So, Elon Musk is either insane or a superhuman genius. On September 27th, he, the founder and CEO of private spaceflight company, SpaceX, revealed what may just be humanity’s most ambitious plan yet. Musk uncovered his Interplanetary Transport System (ITS) at the International Astronautical Conference in Guadalajara, Mexico with intentions to send a million people to Mars within 50-100 years. Meanwhile, NASA has been busy for decades just trying to send one! Musk hopes to create a self-sustaining Mars colony using his dreamed-up fleet of wildly powerful spacecraft and hopefully advance humanity to an Interplanetary Species. Why? Citing a certain doom that he fails to elaborate on, Musk explains that colonizing Mars will be the only way humans will avoid extinction. Now, I’m all for bypassing extinction, but this is coming from the same guy that claimed we’re all living in “The Matrix.”
However, Elon can’t be all dreams and have no concrete facts. SpaceX is a widely renowned company with countless achievements, and if this project is successful, it could very well be the coolest thing ever. During his presentation at the conference, he showed an animation of what this vehicle should someday look like. Its booster appears to be an enhanced version of SpaceX’s already existing Falcon 9 booster, the main difference being that it will employ 42 mighty Raptor engines which will produce 28,730,000 pounds of thrust at liftoff as opposed to the Falcon’s nine Merlin engines which combined generate 1.7 million pounds of thrust. This booster, connected to the crewed spaceship stacked on top, will stand 400 feet tall, which is even taller than NASA’s famed Saturn V moon rocket. The booster and spaceship will both be created to be reusable which will dramatically cut expenses and resource.

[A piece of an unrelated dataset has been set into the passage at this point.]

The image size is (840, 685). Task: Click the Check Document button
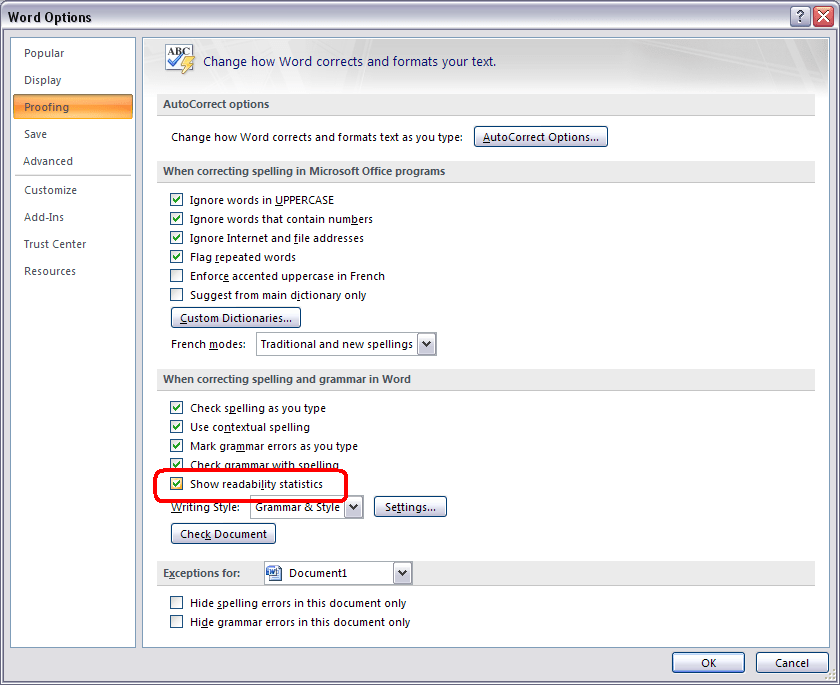[223, 534]
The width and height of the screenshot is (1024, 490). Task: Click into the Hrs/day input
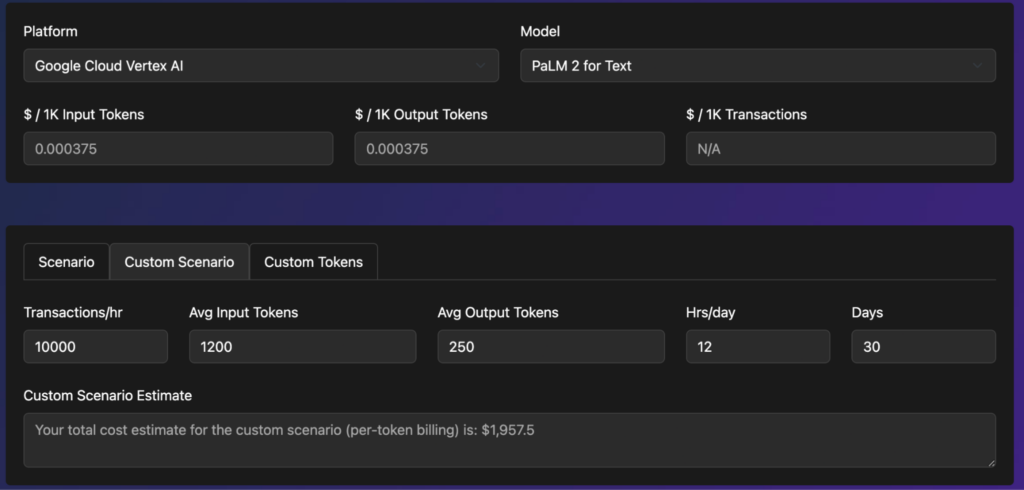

From initial launch, the unnamed rocket will haul 300 tons of cargo and people to Low Earth Orbit (LEO) where it will detach from the spaceship. The ship will stay parked in LEO as the booster returns to Earth and performs a soft landing on the launch pad from which it originally took off. A propellant tanker will then be loaded onto the booster, full of methane-oxygen gas, and make its way back to the ship in LEO. In orbit, the tanker will refuel the spaceship. The reason the ship won’t take off with fuel already loaded is to maximize the payload (amount of cargo that can be carried) in liftoff from Earth. When Mars and Earth are favorably aligned, the ship will take off toward the Red Planet, deploying its solar arrays and reaching the planet in a whopping 80 days. This is extremely impressive considering the trip takes six to nine months with modern technology. As if this wasn’t amazing enough, Musk says that he eventually aims to cut the trip down to a miniscule 30 days. And not only one ship will be making its journey at a time: SpaceX envisions 1,000 ships launching every 26 months.
You may be wondering what a trip on one of these enormous spaceships will be like. Musk has this all thought out as well. He says that in order to entice people to sign up, they’ll have to be promised a good time. He told us that there’ll be “zero-gravity games,” a lecture hall, restaurant, and movie theaters. “It’ll be, like, really fun to go,” Musk said. “You’ll have a great time.” Yeah, you’ll be having a great time until you’re being irradiated by solar radiation and solar flares or live in a constant state of microgravity-induced nausea. Musk quickly pivots from basic survival questions such as these that continue to plague astronauts today by saying that SpaceX is only responsible for making the transportation possible. Other research will have to be conducted by different groups.